Exercise ::
Examine each line in the records below for the word "will". Report how many lines contain it, and nothing else.

BEGIN Data for review

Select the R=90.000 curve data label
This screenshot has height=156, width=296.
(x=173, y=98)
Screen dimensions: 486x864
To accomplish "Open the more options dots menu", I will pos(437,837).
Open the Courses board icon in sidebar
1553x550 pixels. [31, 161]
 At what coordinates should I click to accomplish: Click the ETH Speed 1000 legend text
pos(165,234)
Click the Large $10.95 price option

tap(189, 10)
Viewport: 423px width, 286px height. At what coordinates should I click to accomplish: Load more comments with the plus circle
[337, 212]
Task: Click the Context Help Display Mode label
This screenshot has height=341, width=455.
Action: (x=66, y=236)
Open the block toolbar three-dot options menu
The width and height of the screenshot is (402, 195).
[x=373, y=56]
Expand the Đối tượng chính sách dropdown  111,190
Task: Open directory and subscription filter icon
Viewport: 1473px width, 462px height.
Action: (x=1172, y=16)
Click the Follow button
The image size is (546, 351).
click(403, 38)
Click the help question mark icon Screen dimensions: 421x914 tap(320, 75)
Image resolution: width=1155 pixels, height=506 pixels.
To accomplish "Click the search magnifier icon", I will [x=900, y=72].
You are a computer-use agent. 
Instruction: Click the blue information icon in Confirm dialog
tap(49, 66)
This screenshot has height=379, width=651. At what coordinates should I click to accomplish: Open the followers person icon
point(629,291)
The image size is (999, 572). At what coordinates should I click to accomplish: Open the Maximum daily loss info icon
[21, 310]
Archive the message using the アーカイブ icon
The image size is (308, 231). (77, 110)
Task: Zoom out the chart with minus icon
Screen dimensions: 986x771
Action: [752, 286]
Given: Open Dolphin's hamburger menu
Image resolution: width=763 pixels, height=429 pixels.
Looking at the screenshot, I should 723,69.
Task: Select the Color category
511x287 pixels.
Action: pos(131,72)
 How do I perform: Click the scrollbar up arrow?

END Data for review

Your response ::
2